Le professeur Basdevant souligne que ces femmes doivent être suivies au plan nutritionnel car elles peuvent développer des carences totalement inaperçues.
C’est encore plus vrai durant la grossesse où les besoins en nutriments et vitamines sont plus importants pour assurer la croissance du fœtus.
Malheureusement les personnes opérées, même bien informées, oublient souvent ces consignes. Comme elles se sentent en meilleure santé du fait de l’amaigrissement, elles ne se font plus suivre par un nutritionniste ou une diététicienne.
Or la grossesse d’une personne opérée nécessite des précautions. Pour les anneaux gastriques, il est conseillé de les desserrer au moins partiellement dès le tout début de la grossesse. C’est souvent pendant la grossesse que va s’installer une dilatation au dessus de l’anneau, peut-être favorisée par les vomissements. Or, on ne voit bien souvent les femmes qu’après l’accouchement, ou même beaucoup plus tard.
Pour le Bypass, des compléments vitaminiques sont indispensables pour compenser les carences inévitables liées à la malabsorption du fait du court circuit digestif.

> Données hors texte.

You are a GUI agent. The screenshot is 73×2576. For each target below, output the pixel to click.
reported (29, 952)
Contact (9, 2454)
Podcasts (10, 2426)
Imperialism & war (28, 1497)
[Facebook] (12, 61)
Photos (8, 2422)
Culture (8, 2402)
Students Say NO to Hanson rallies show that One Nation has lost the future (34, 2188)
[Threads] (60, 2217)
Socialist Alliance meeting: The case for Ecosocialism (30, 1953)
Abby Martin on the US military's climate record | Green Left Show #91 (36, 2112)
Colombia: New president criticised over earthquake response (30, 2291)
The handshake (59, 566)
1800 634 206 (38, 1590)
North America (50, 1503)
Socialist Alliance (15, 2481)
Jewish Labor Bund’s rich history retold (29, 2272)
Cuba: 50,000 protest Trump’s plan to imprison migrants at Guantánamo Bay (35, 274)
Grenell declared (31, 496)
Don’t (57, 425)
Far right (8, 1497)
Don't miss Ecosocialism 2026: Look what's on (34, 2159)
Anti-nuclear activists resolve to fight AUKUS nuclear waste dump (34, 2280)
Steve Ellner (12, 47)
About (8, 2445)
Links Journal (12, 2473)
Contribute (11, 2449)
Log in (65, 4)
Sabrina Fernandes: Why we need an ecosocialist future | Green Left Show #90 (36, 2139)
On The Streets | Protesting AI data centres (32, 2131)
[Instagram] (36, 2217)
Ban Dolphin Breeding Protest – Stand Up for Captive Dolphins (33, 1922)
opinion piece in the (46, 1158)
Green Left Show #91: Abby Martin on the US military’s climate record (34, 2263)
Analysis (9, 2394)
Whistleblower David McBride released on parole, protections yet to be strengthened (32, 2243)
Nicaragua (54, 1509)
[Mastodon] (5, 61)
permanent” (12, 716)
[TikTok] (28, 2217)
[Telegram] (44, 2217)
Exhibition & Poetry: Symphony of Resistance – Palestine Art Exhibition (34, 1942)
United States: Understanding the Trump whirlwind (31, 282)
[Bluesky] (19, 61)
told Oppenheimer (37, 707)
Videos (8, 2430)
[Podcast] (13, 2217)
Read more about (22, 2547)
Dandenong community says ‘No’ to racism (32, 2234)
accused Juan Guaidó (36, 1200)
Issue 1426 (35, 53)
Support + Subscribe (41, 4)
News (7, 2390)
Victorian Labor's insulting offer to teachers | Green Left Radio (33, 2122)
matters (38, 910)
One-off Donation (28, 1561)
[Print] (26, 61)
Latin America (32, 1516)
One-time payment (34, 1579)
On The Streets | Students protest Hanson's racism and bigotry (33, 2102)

Mais là aussi, les opérées ne ressentent pas les carences pourtant bien réelles. Certaines se lassent de suivre leur traitement sans savoir que c’est le bébé, qui en pâtira le premier.
Les risques sont donc patents. Toute personne opérée pour obésité demeure un malade potentiel. Il doit impérativement s’astreindre à un suivi à long terme, au moins une fois par an, par le nutritionniste et le chirurgien. Lorsque la grossesse est déclarée, il faut venir dès les premières semaines.
Tout cela ne doit pas faire oublier cependant que la perte de poids diminue les risques obstétricaux chez la mère comme chez l’enfant.